Bruce cut him off with all the subtlety of a guillotine blade. “Back when I was a teenager,” he said, as if confessing the time he dented the Rolls-Royce, “I once did LSD with Harvey Dent. Woke up naked on Clark’s parents’ farm. Lying in the cornfields.”

The silence that followed was deafening.

Jason’s grin broke wide, feral. “You—” his voice cracked, laughter threatening to spill—“you *what?*”

“You *what?*” Tim echoed, his composure fracturing. “I’m sorry, did you just—did you just say—”

Damian, for the first time that evening, looked up from his self-satisfied silence, eyes slit thin. “You engaged in… narcotics?” His voice processed each syllable like a betrayal.

Dick nearly choked. “Bruce,” he said, shaking his head with that laugh he used only when he had absolutely no idea how to handle what had just been spoken aloud. “Are you—*are you kidding?*”

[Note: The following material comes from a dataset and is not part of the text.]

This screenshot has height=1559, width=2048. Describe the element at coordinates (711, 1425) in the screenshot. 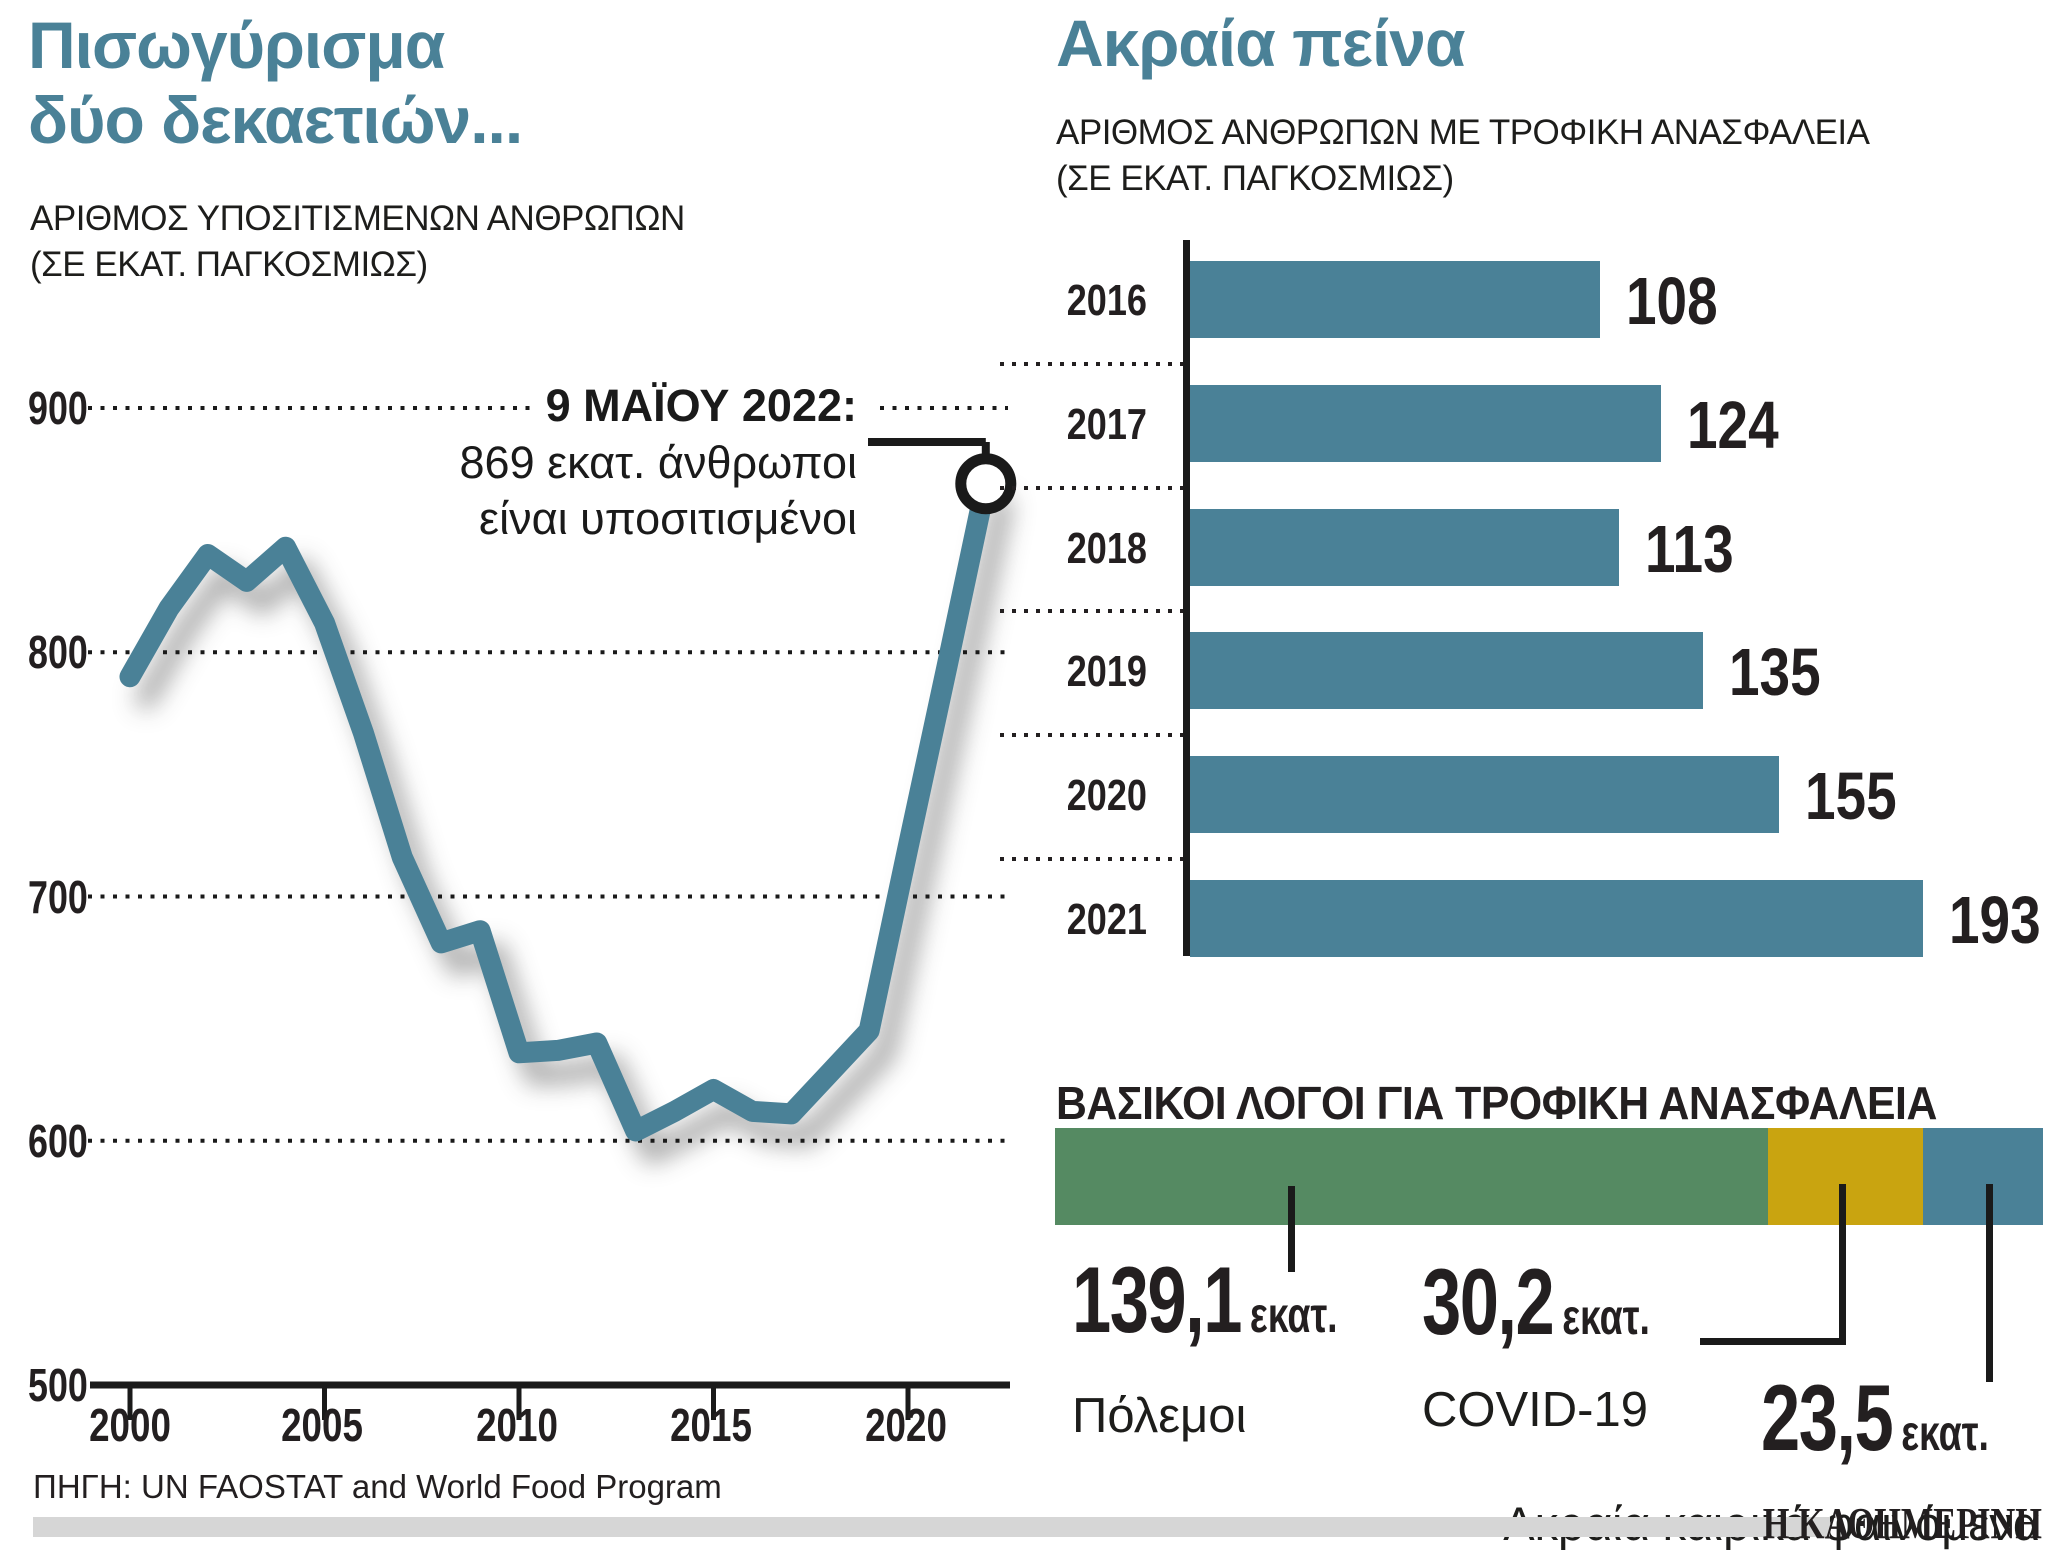

I see `x-tick-label: 2015` at that location.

Barbara was outright laughing now.

Bruce’s face stayed maddeningly impassive, unreadable in that classic Wayne way. He leaned back in his chair, steepled his hands beneath his chin. “Harvey and I were in college,” he said simply. “Exploring.” Then, almost offhand: “We probably had sex, too. Memory’s hazy. Point being: compared to that, what Jason did outside Wayne Enterprises is tame.”

Tim let out an audible sound of outrage, somewhere between a strangled gasp and a cough. “You—*excuse me?* And you’re just—just… *admitting* that?”

“I fail to see the scandal.” Bruce’s tone didn’t budge. A flick of his gaze toward Tim. “Again. This was a waste of resources.”

If the room had been shocked before, now it was in uproar.

Jason had slid half down into his chair, laughing hard enough his ribs hurt. “Oh my God—oh my *God,* the Great Batman just confessed to a gay acid trip in a goddamn cornfield, and Tim’s over here staging a Senate hearing about weed behind an office building. I’m staying. I’m never missing another meeting again.”

Bruce glanced at Jason, unbothered, then returned to his papers. Discussion over, case closed.

But Bruce didn’t let them off without one final dagger. He adjusted the cuffs of his suit, calm as still water, and muttered with deliberate finality:

“Happy pride month.”

And Jason heard it—the tiniest suppressed chuckle in his father’s chest. The smug, controlled amusement Bruce thought no one could catch.

Jason nearly fell out of his chair laughing.